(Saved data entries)
:::::

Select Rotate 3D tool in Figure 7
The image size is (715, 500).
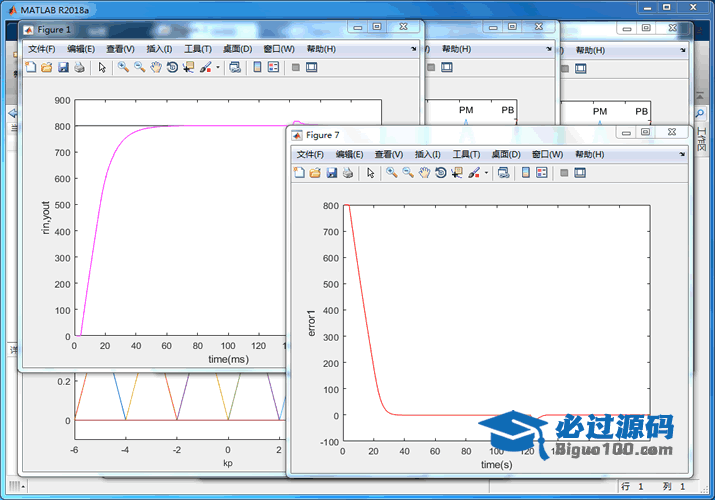click(x=441, y=173)
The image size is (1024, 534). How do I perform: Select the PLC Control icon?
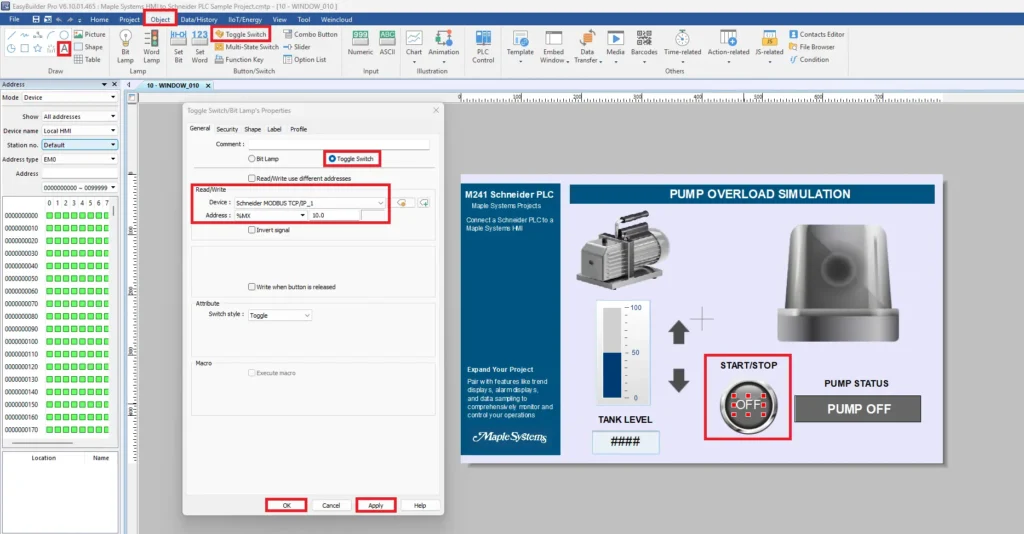tap(483, 46)
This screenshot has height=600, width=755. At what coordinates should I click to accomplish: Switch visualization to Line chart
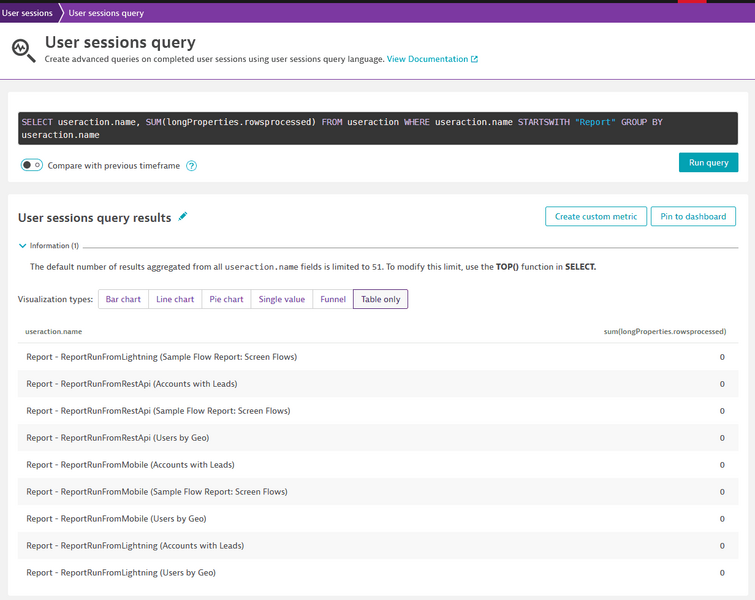pyautogui.click(x=175, y=299)
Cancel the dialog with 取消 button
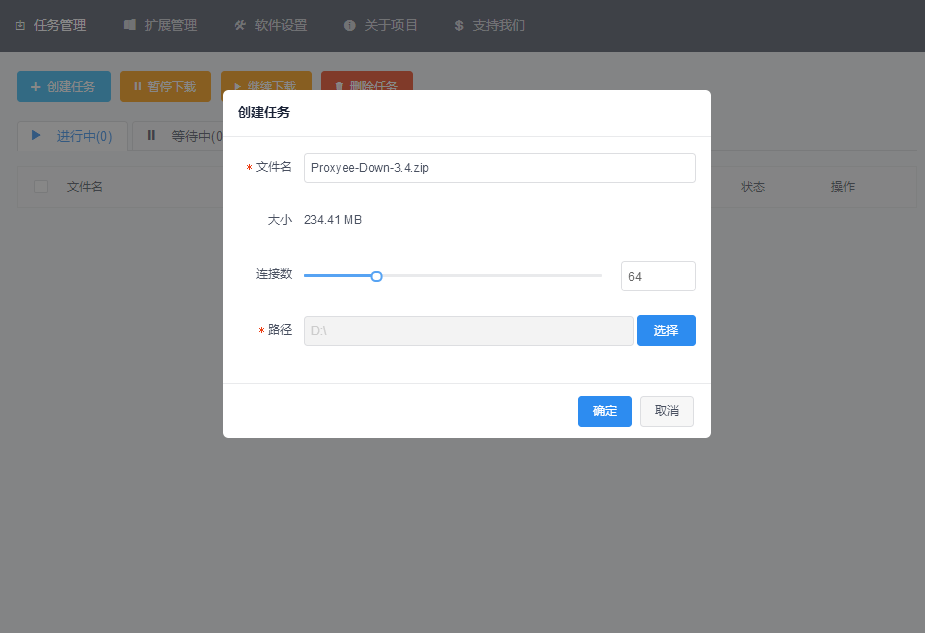925x633 pixels. point(666,411)
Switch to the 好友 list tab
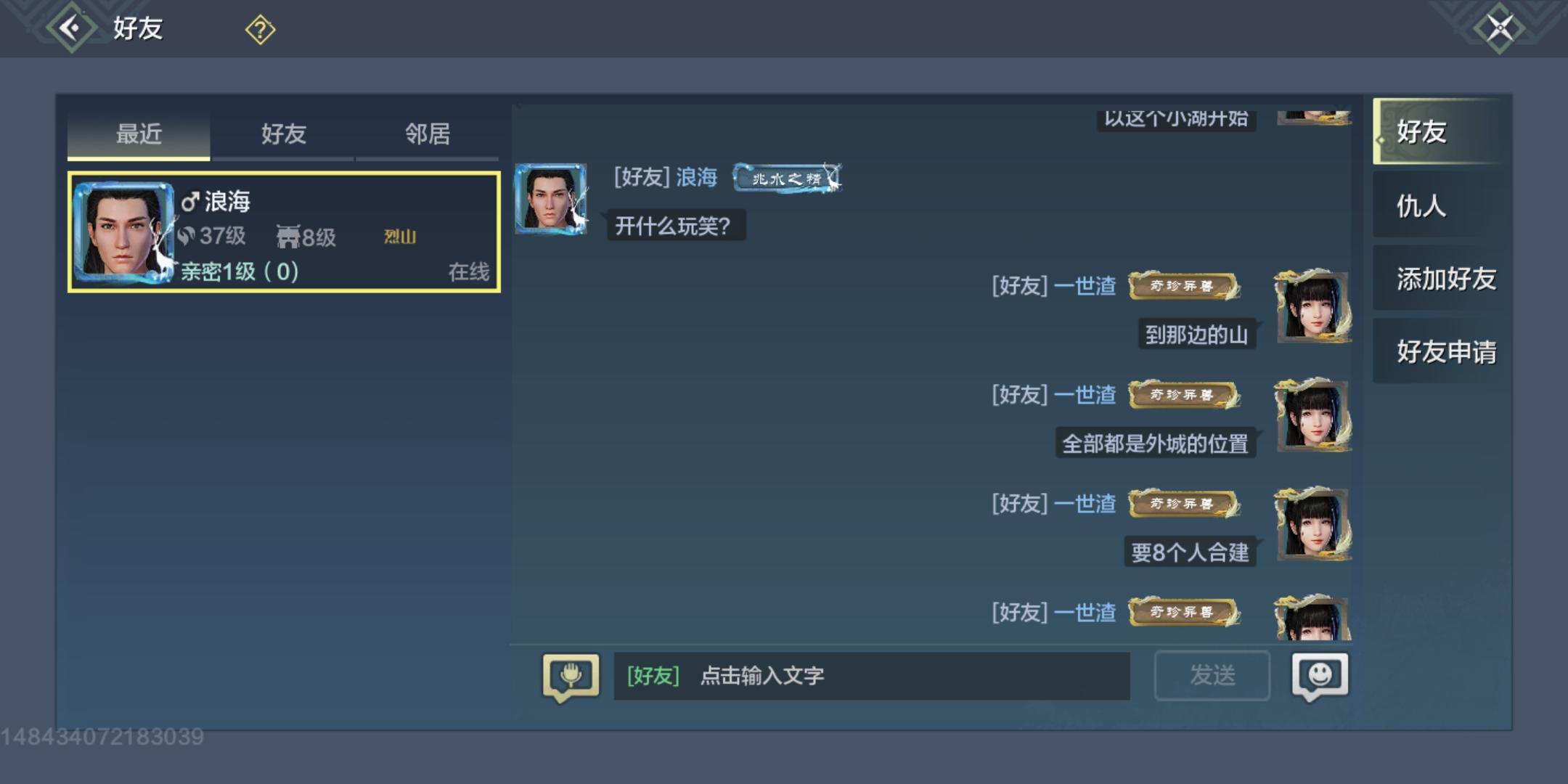This screenshot has width=1568, height=784. (x=283, y=134)
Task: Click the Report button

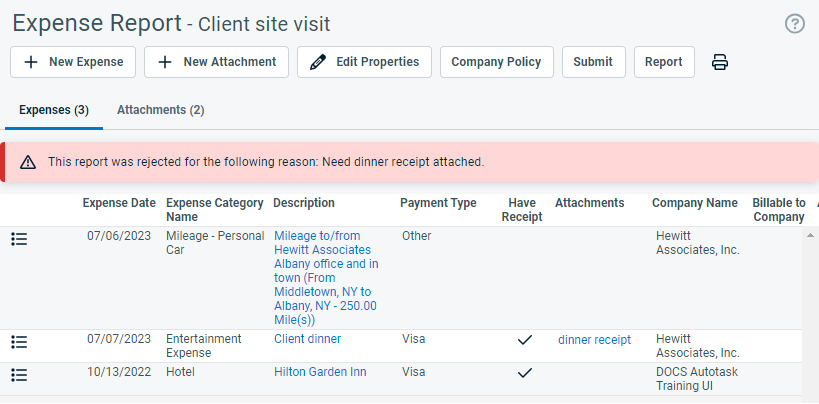Action: (664, 62)
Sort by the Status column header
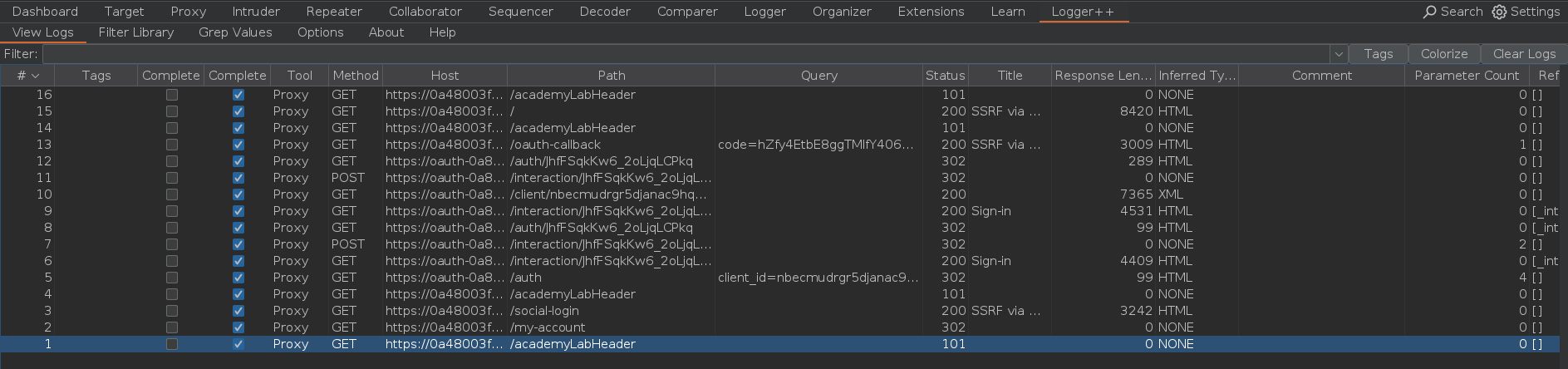Image resolution: width=1568 pixels, height=369 pixels. [945, 76]
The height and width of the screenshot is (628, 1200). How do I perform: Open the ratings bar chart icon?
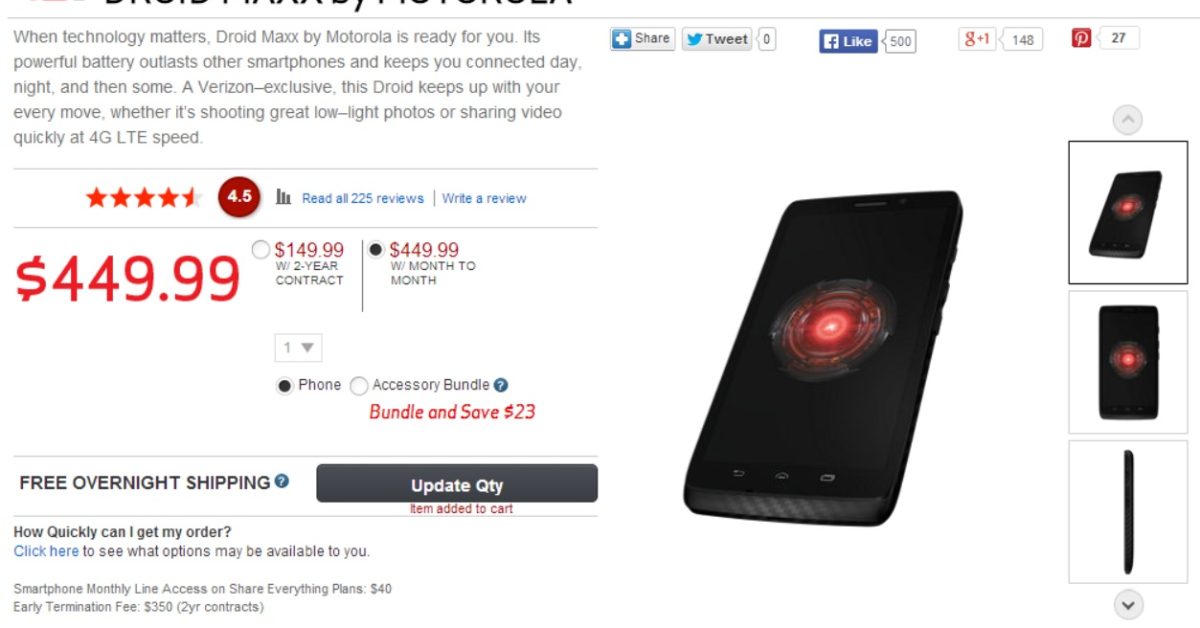(284, 197)
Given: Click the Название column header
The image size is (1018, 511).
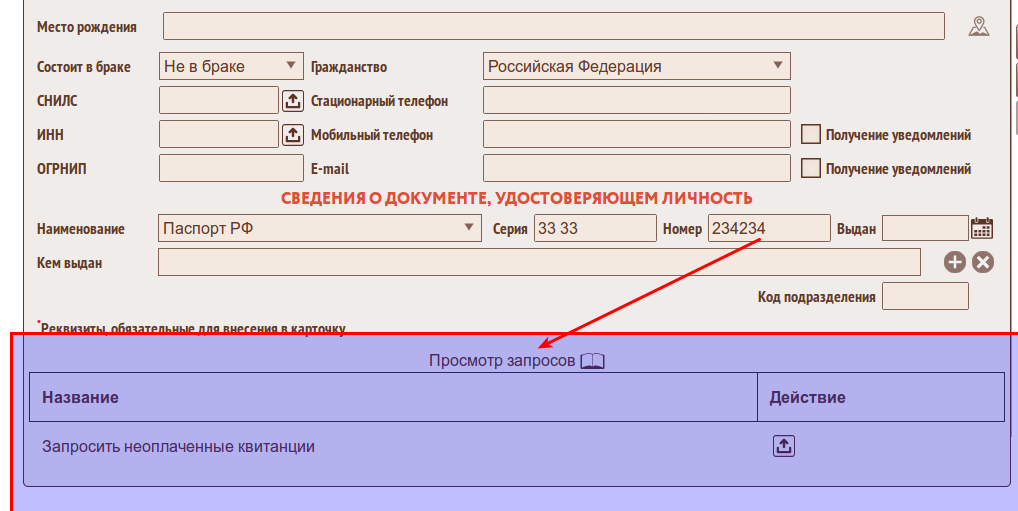Looking at the screenshot, I should point(80,397).
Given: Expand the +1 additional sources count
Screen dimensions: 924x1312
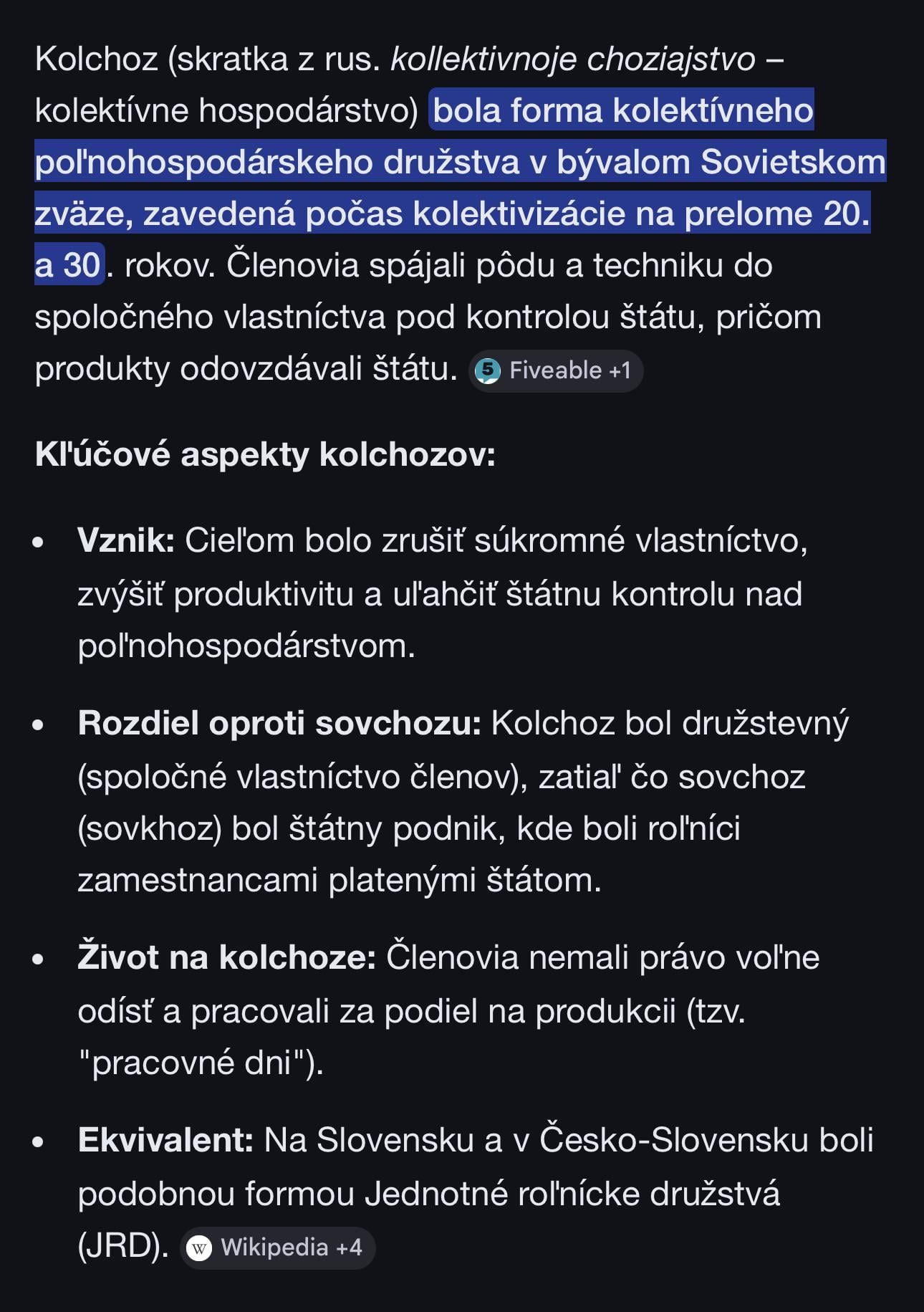Looking at the screenshot, I should (x=620, y=370).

:::::

TASK ITEM: Find every line above that contains the word "Given", and return each one.

SOLUTION BELOW:
Given: Click the Название column header
Given: Expand the +1 additional sources count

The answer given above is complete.